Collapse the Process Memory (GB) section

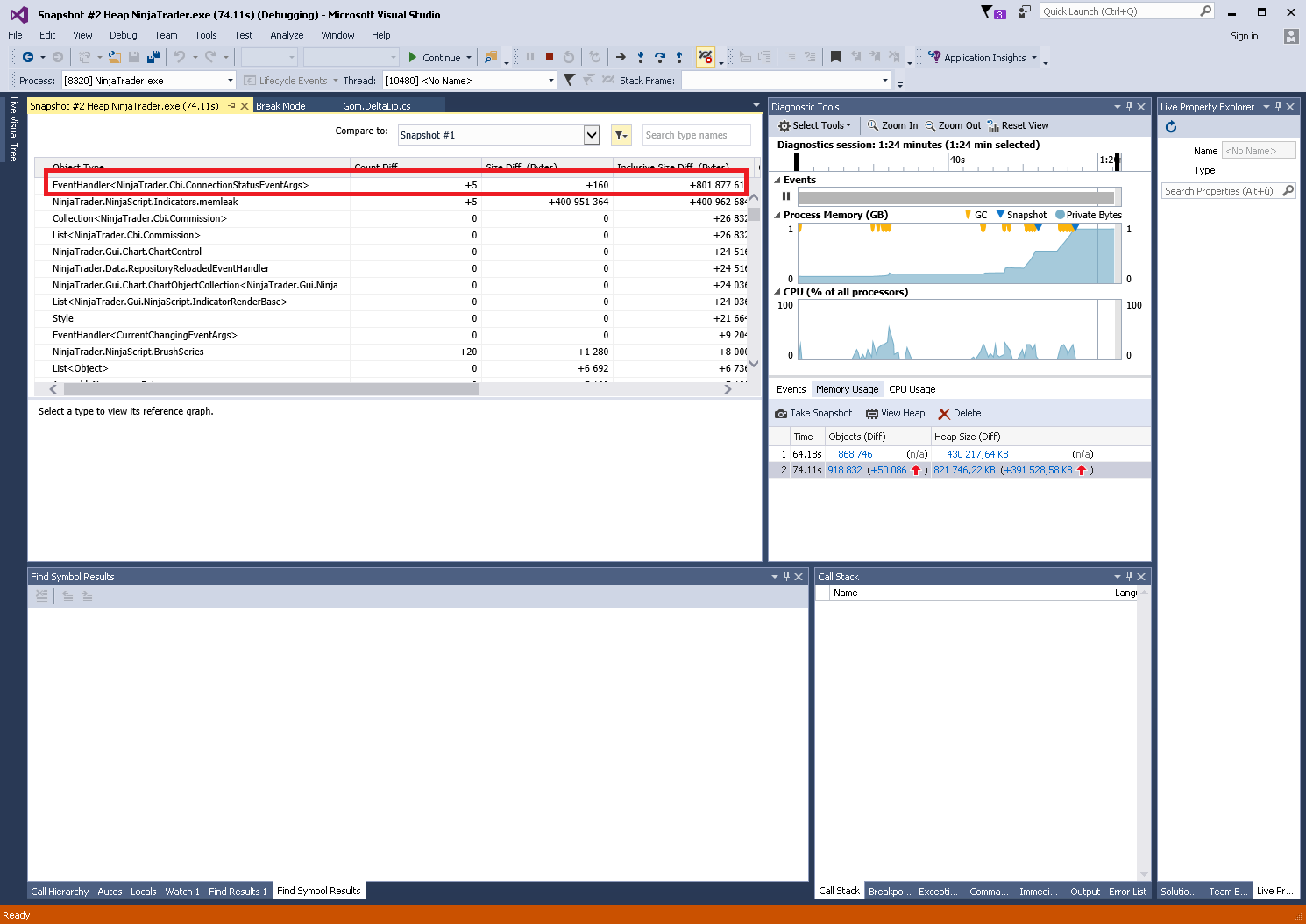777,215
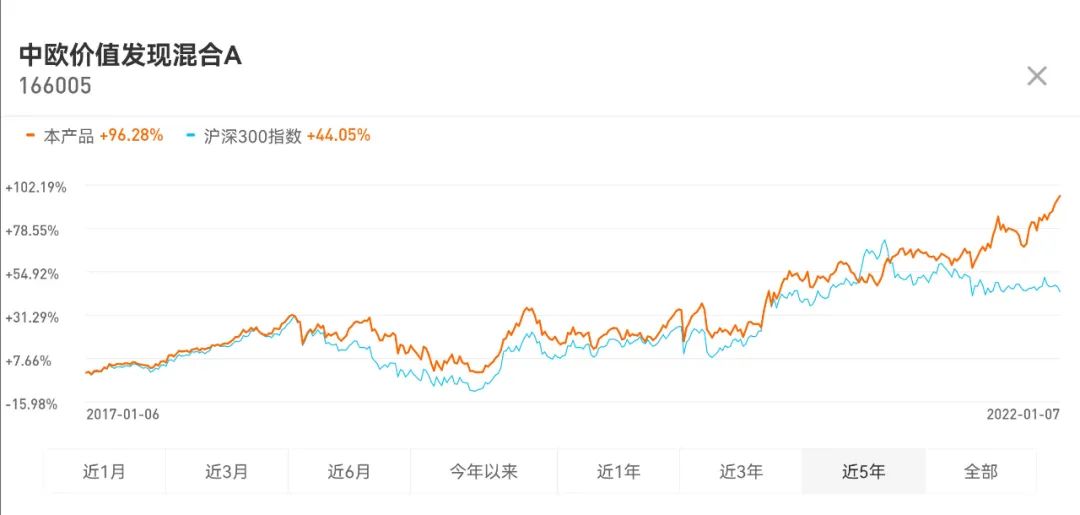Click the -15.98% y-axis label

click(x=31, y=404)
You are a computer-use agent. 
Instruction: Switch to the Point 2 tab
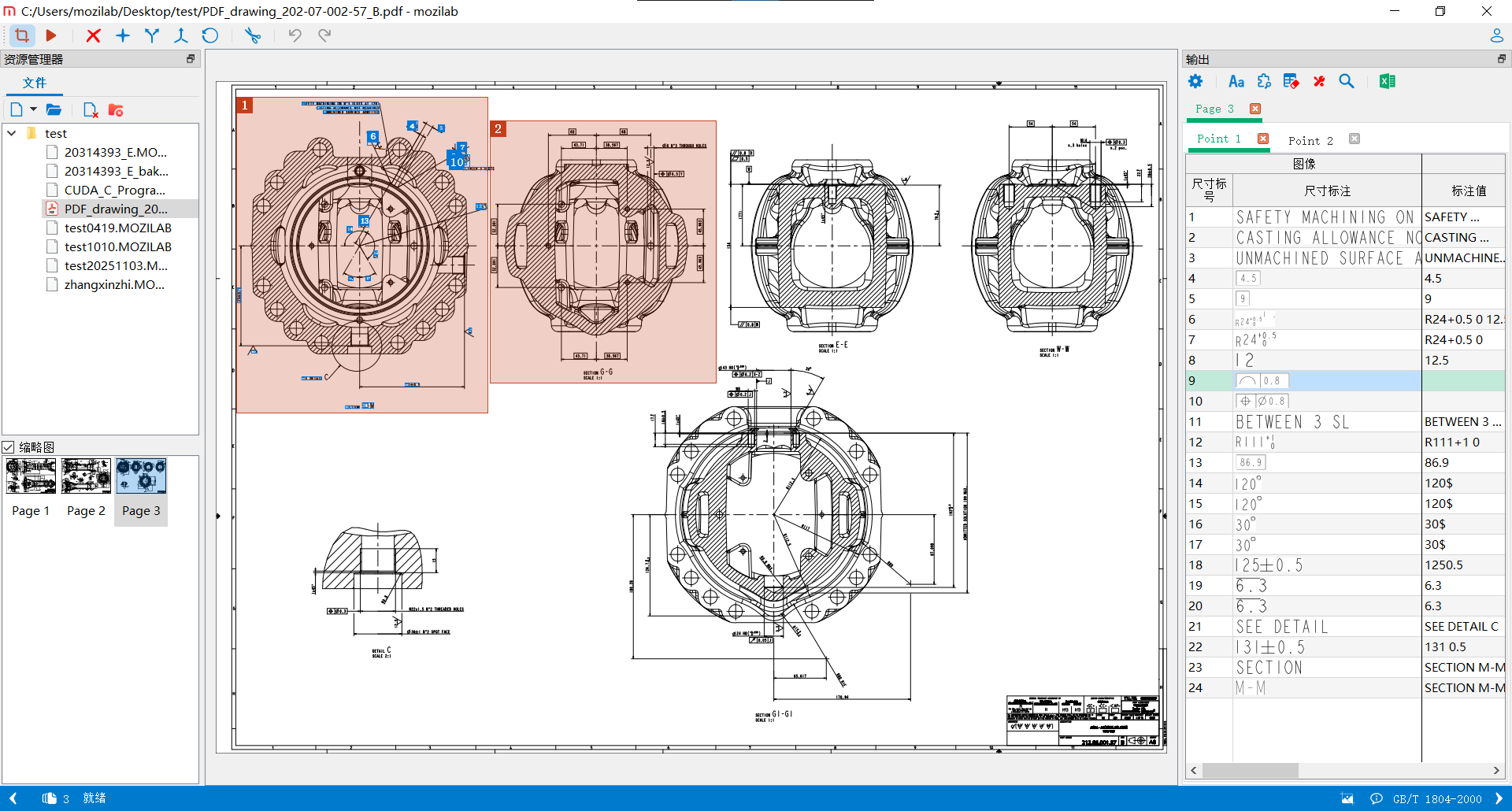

* * *

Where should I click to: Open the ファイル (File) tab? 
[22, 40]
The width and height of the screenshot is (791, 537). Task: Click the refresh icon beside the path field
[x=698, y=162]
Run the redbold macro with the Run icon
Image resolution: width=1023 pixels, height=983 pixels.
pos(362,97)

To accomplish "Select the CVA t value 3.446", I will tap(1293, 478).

---

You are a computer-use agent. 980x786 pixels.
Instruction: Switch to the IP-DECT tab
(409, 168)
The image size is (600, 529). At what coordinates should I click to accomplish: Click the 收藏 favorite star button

> _SHORT EXERCISE_
Print again, unchanged, the part of the records that opens with the line containing "Collapse the Process Memory (GB) section" and closes with the line containing "Instruction: Switch to the Point 2 tab", including both of those lines. Leave the pictures out.

> _WRITTEN SOLUTION_
Collapse the Process Memory (GB) section

777,215
Click the -15.98% y-axis label

click(x=31, y=404)
You are a computer-use agent. 
Instruction: Switch to the Point 2 tab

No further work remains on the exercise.